T-Rex in the Great Hall of Longleat House

Longleat House has played host to many monarchs over the centuries, including both Queen Elizabeths.

However its latest ‘royal’ visitor can surely lay claim to the oldest heritage.

A four-metre-tall tyrannosaurus rex, or king of the dinosaurs, made quite an impact when it was temporarily installed in the Great Hall of Lord Bath’s family home.

The 65-million-year-old reptile is part of ‘Dinosaurs Alive: A Prehistoric Adventure’ which features 20 animatronic dinosaurs.

Before taking up its permanent place in the exhibition, staff decided to recreate one of the most iconic scenes from the original Jurassic Park movie, with the Great Hall standing in for the film’s Grand Visitor Centre.

Longleat staff member cleaning a T-rex's teeth in the Great Hall of Longleat House two

In the film’s climactic finale, the T-rex actually saves the main characters as it breaks in to the Centre and attacks the raptors which have them trapped.

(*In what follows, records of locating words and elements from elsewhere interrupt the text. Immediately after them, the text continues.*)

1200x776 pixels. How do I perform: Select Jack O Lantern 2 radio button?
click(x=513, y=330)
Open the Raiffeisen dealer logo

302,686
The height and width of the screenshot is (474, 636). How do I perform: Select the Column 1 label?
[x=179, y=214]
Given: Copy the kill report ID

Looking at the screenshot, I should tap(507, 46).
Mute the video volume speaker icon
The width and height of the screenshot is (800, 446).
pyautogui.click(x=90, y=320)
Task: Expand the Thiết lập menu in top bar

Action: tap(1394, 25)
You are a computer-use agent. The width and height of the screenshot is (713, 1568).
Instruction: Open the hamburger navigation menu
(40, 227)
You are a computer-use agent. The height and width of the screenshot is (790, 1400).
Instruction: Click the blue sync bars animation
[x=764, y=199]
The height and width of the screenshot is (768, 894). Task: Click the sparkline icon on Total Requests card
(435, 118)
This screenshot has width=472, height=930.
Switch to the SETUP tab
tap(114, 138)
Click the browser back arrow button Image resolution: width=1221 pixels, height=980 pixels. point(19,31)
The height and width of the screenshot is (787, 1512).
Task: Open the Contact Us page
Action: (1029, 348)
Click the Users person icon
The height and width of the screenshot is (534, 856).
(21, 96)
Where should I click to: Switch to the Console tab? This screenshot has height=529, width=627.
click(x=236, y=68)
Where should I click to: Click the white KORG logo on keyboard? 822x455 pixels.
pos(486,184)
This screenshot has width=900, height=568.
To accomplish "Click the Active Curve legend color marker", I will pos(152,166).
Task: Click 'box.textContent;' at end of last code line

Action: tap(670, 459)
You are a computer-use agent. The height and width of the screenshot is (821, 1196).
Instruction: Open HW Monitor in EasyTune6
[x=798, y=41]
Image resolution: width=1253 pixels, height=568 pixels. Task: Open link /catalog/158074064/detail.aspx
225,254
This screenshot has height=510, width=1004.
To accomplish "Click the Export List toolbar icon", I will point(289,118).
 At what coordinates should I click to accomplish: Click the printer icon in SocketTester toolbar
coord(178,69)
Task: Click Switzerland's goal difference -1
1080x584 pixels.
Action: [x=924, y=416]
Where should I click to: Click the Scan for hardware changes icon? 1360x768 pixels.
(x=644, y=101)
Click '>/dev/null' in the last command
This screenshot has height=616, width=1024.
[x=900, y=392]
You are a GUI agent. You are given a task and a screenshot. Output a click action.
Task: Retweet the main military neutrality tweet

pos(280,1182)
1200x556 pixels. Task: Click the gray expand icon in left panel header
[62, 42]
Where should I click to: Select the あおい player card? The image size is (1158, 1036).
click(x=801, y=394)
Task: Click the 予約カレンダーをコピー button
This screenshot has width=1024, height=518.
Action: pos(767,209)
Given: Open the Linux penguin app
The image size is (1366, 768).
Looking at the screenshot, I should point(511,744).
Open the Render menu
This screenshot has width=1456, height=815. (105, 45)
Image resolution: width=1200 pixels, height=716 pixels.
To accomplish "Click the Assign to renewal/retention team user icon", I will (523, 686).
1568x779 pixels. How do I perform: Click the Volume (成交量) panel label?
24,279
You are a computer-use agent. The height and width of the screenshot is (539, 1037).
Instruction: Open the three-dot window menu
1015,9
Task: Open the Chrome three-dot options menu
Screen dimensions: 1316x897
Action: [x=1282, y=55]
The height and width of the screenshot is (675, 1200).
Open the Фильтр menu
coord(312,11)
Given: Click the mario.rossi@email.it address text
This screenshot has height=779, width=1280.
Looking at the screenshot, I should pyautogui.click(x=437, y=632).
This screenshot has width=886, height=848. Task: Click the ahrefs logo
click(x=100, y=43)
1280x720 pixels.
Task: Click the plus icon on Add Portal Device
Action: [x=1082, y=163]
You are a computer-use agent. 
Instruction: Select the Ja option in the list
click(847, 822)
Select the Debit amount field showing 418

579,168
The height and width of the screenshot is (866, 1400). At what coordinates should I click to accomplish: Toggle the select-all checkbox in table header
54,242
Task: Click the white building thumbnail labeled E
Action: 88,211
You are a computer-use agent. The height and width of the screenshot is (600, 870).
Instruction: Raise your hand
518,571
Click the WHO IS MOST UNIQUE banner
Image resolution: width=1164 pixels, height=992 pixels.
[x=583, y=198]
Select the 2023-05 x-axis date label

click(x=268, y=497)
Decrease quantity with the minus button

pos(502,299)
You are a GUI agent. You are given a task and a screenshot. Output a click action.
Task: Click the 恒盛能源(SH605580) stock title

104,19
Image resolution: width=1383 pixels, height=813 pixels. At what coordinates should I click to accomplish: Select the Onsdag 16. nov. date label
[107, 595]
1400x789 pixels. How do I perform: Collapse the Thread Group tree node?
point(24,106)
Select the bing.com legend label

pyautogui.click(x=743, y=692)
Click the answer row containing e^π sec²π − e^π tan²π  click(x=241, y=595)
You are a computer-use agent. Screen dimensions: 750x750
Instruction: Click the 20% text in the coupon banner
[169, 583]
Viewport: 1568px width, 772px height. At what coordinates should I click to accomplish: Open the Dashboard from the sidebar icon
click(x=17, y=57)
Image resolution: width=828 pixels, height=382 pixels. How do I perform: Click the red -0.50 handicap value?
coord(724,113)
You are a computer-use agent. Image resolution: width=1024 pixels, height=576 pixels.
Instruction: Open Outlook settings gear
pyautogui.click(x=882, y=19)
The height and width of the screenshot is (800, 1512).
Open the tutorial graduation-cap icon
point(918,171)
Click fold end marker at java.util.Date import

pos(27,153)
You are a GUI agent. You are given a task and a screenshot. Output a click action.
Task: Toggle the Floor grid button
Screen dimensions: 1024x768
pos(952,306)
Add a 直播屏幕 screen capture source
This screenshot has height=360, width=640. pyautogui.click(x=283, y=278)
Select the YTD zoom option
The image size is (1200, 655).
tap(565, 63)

Longleat’s Steve Mytton said: “It was a once in a lifetime opportunity to set up the shot of a tyrannosaurus rex surrounded by the splendour and history of Longleat’s Great Hall.

“The Hall is one of the oldest surviving parts of Longleat House and dates back to Elizabethan times. However even its great age pales in to insignificance compared to the T-rex’s pedigree of more than 65 million years!

“While he was in the hall we took the opportunity to do some last-minute cleaning and a final inspection of his vicious-looking teeth to ensure he was in prime condition and ready to meet his new fans,” he added.

Open wide - a Longleat staff member cleans the inside of the T-rex's mouth
Among the other massive moving prehistoric beasts on display as part of the new attraction are brachiosaurus, stegosaurus, triceratops and megalosaurus.

A pair of free-roaming dinosaurs have also been released around the estate and visitors are being advised to keep an eye out for some unexpected dinosaur encounters.